Google made their data binding library in the spirit of Angular — XML acts as a custom template with a special language to denote data bindings. Then some code is generated to actually render views bound to that data.
At this point many people started shifting from MVP to MVVM.
Android developer community seems to be split into several groups. Some only use the technologies backed up by Google. This is the most conservative group.
Others trust some well-known developers or companies as well. Of course there is a group of people who always try something new — Groovy, Scala, Clojure, Mirah, new libraries and frameworks. It’s risky and often causes more troubles, but this is what actually drives the evolution.
I personally was afraid of Retrolambda because I thought that patching binary code can break things at any moment. But now I trust retrolambda and have lots of production apps using it.
Same about Kotlin. I have been looking for a sane Java replacement for years and when Kotlin became more or less stable — I gave it a try. Until year 2015 I was afraid that Google might break something and Kotlin may stop working. But so far it’s been surprisingly well.

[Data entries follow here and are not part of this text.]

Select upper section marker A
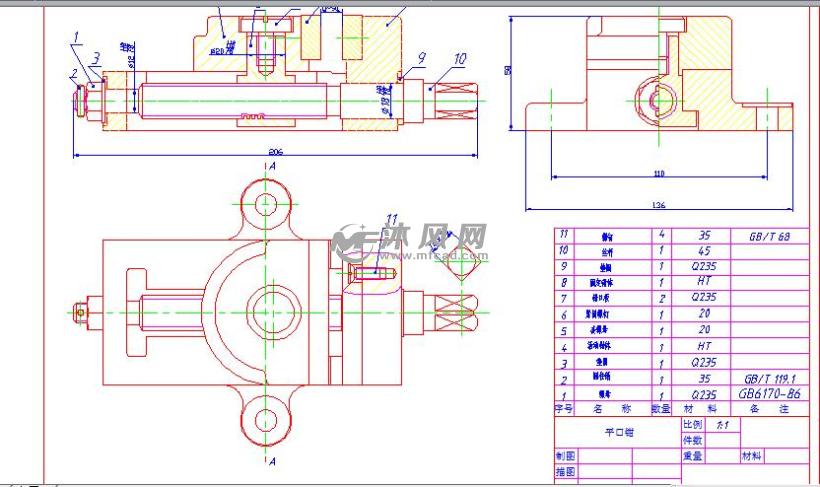 (272, 166)
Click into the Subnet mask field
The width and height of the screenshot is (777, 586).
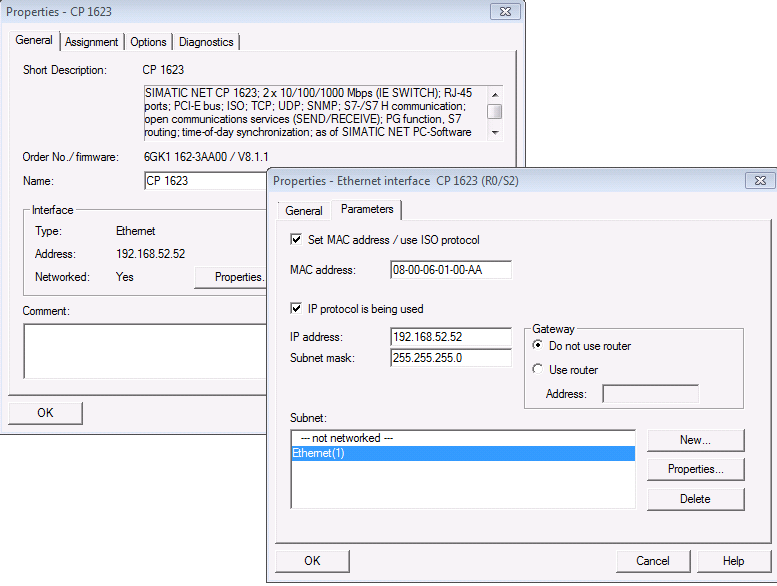(451, 357)
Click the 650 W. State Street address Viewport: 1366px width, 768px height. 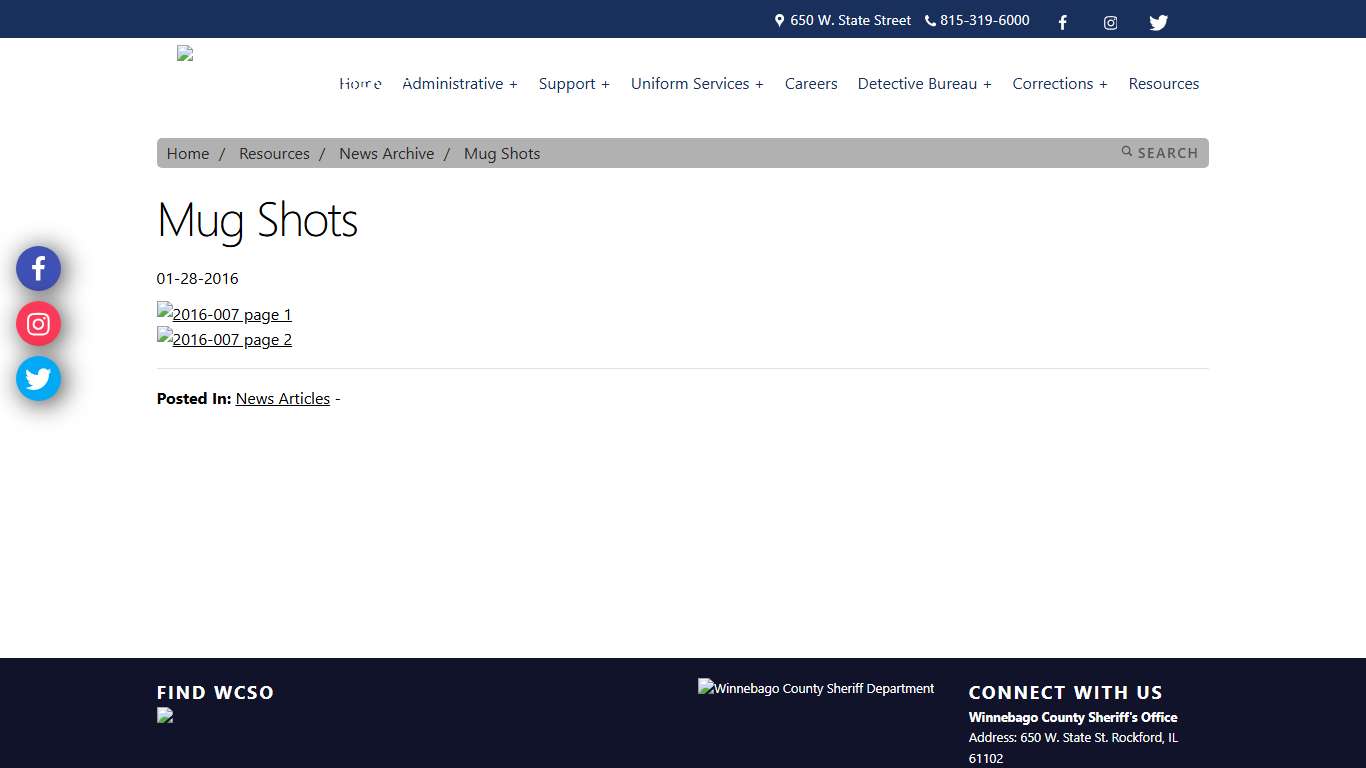pos(849,20)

Now I use Kotlin in some of my projects and I like it.
Buck is also a notable example. Google’s Gradle is a leading build system in Android development. However Buck developers from Facebook do lots of work to make a really fast build system with predictable (reproducible) results. I’ve tried Buck in a few projects and it was much, much faster than Gradle. Still waiting for Bazel to officially support Android or Buck to become more popular.
In the past Android developers used to be a step behind the web development trends. It’s not bad, there was time to watch the rise and fall of the technologies and apply the ones that survived.
But evolution always wins. We got better tools anyway, despite Google ignoring developer requests.
I started Anvil in 2015 as an attempt to bring reactive views to Android. I admit that now we have serious competitors like React Native or Google Data Binding library. Still, Anvil has lots of advantages which I will describe in the following posts.
Also we’ve recently implemented Redux architecture for Android which really feels superior to MVVM in most cases.
I’m glad to see that Android developers are now open to the paradigm shifts and happy to try new tools and instruments. This means that sooner or later by trial and error, by natural selection and other evolutionary tricks we will get an (almost) perfect development ecosystem that finally make the developers happy.